Dracula is some type of guy. Ebert said, “Played by Dominic Purcell, he isn’t your usual vampire in evening dress with overdeveloped canines, but a creature whose DNA seems to have been infected with the virus of Hollywood monster effects. His mouth and lower face unfold into a series of ever more horrifying fangs and suchlike, until he looks like a mug shot of the original “Alien.”” He doesn’t suck blood, he vacuums it.

Ebert said, “Parker Posey is an actress I have always had affection for, and now it is mixed with increased admiration, for the way she soldiers through an impossible role, sneering like the good sport she is. Jessica Biel becomes the first heroine of a vampire movie to listen to her iPod during slayings. That’s an excuse to get the soundtrack by Ramin Djawadi and RZA into the movie, I guess, although I hope she downloaded it from the iTunes Store and isn’t a pirate on top of being a vampire.”

Vampires in this movie look about as easy to kill as the creatures in “Dawn of the Dead.” Ebert noted, “They have a way of suddenly fizzing up into electric sparks and then collapsing in a pile of ash. One of the weapons used against them by the Night Stalkers is a light-saber device that is, and I’m sure I have this right, “half as hot as the sun.” Switch on one of those babies and you’d zap not only the vampires but British Columbia and large parts of Alberta and Washington state.”

Ebert continued, “Jessica Biel is the resident babe, wearing fetishistic costumes to match Blade’s and teaming up with Hannibal King (Ryan Reynolds), no relation to Hannibal Lecter, a former vampire who has come over to the good side.” The vampire killers and their fellow Night Stalkers go in an increasingly cloudy series of fights with the vampires, making you ask this simple question: Why, since the whole world is theirs to take, do the vampires have to appear and fight the Night Stalkers in the first place? Why not just figure out that since the Stalkers are in Vancouver, the vampires should concentrate somewhere there, like Montreal?

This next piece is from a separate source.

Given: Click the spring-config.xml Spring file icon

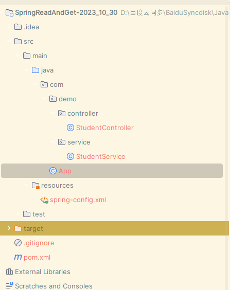Looking at the screenshot, I should [x=44, y=200].
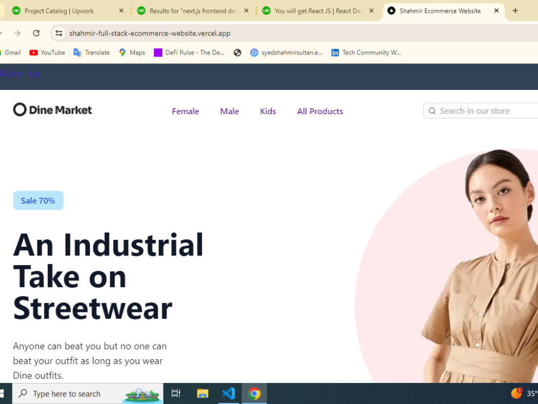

“Blade: Trinity,” released in 2004, was a huge disappointment. There have been so many horror stories that were told about Wesley Snipes’ behavior on set. Allegedly, he was very difficult to work with, wouldn’t speak to his co-stars a lot, and used a racist word against Reynolds. Patton Oswalt said Snipes tried to strangle David S. Goyer, which Snipes as denied. However, Goyer made public about his difficulties with the production, telling The Hollywood Reporter that he doesn’t believe anyone involved with this film is happy with it. Oswalt also said that Snipes smoked weed in his trailer, refused to break character, and the filmmakers intentionally gave Reynolds “the worst jokes and puns” so they could “cut to Snipes’ face not doing anything because that’s all we could get from him.” Reports say Snipes was unhappy with the choice of director, refused to leave his trailer and communicated with the cast and crew using post-it notes. This put him in the negative light and damaged his career. Not long after this film, he faced legal issues and was in jail, and his leading-man status quickly disappeared. You might have heard Snipes allegedly refusing to keep his eyes open.

Other than that, they tried to make this film into a comedy, which is not what Blade is supposed to be. This, of course, was before Ryan Reynolds was liked today in cinema, because back then, his comedy didn’t really attract people. Nothing about it was funny in any way, but just came off as painful. I would recommend everyone to pass this up, especially if they liked the first two films. You don’t want to be disappointed by the end of the trilogy. Even WWE Wrestler Paul Levesque aka Triple H couldn't save this movie. However, you could see that Snipes and Reynolds have reconciled, seeing how Snipes made a cameo as Blade in “Deadpool & Wolverine.”

Thank you for joining in on this year’s “Black History Movie Month.” I hope everyone enjoyed. See you next month with more excitement.